> EXERCISE INPUTS:
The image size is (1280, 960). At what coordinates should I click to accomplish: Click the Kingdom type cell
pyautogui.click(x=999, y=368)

--

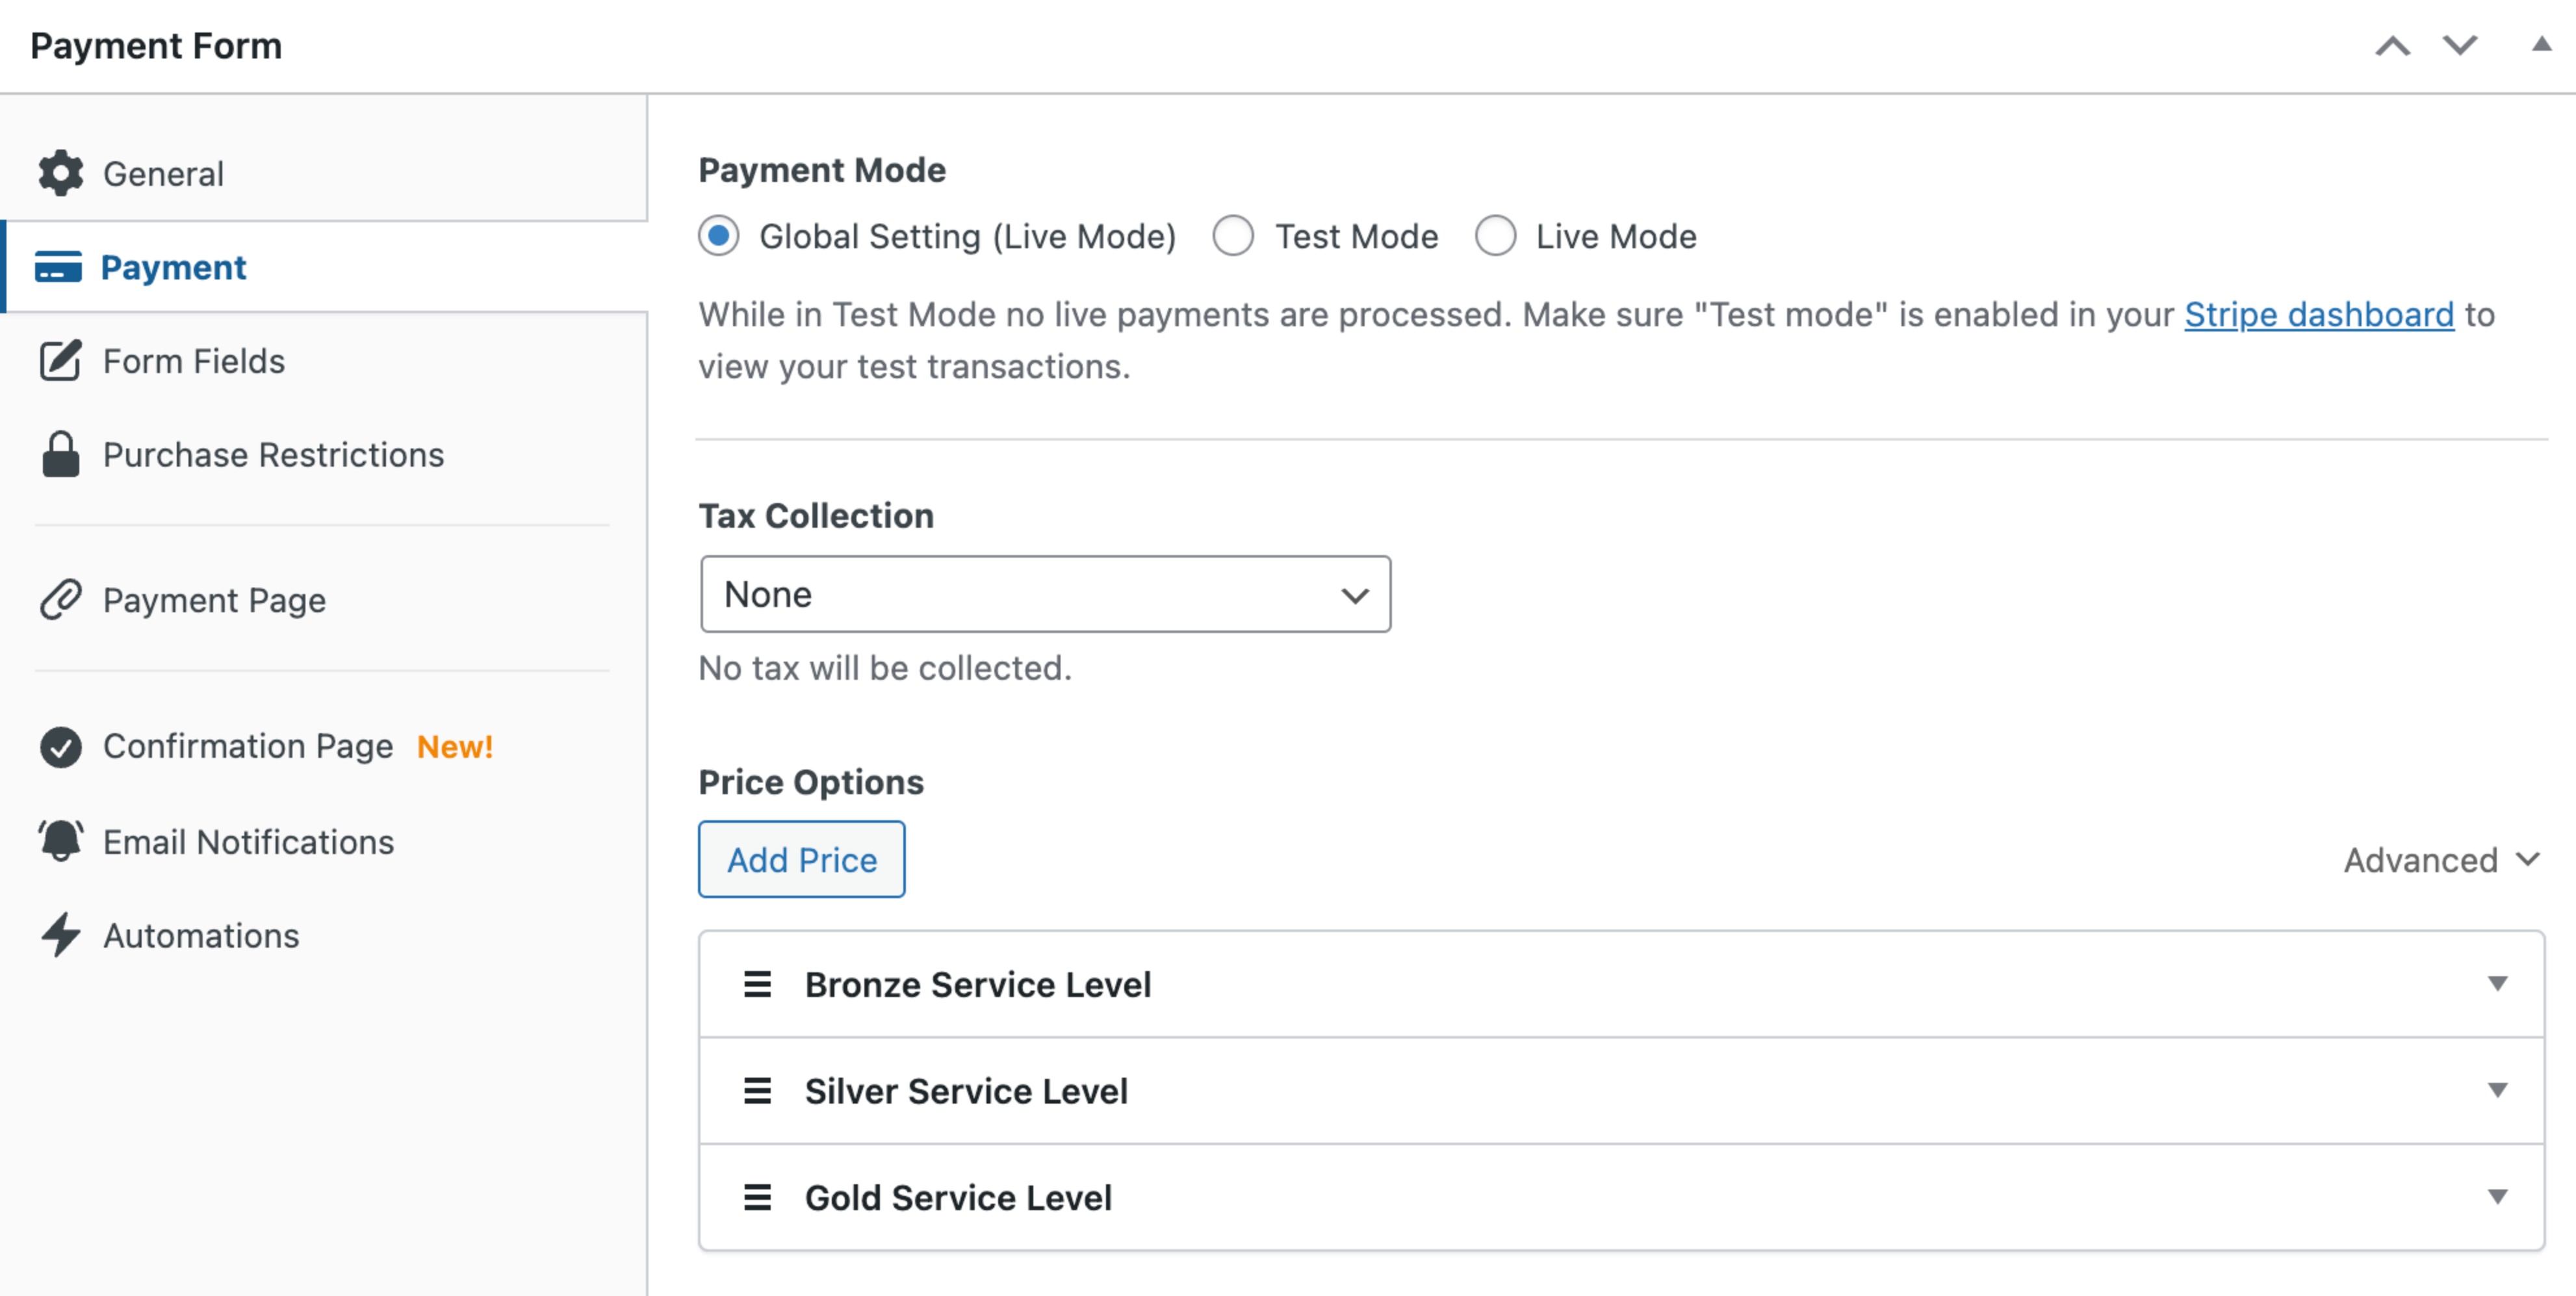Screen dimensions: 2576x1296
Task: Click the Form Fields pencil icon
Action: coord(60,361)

> PROBLEM REQUIREMENTS: Express the rows starting at the line containing "The image size" and ending at the line containing "pyautogui.click(x=999, y=368)" as a two-column CSV with the header text,answer. Put each text and its answer in separate quoted fields, with any line breaks replaced by spaces.

> OUTPUT OF THE EXERCISE:
text,answer
"The image size is (1280, 960). At what coordinates should I click to accomplish: Click the Kingdom type cell","pyautogui.click(x=999, y=368)"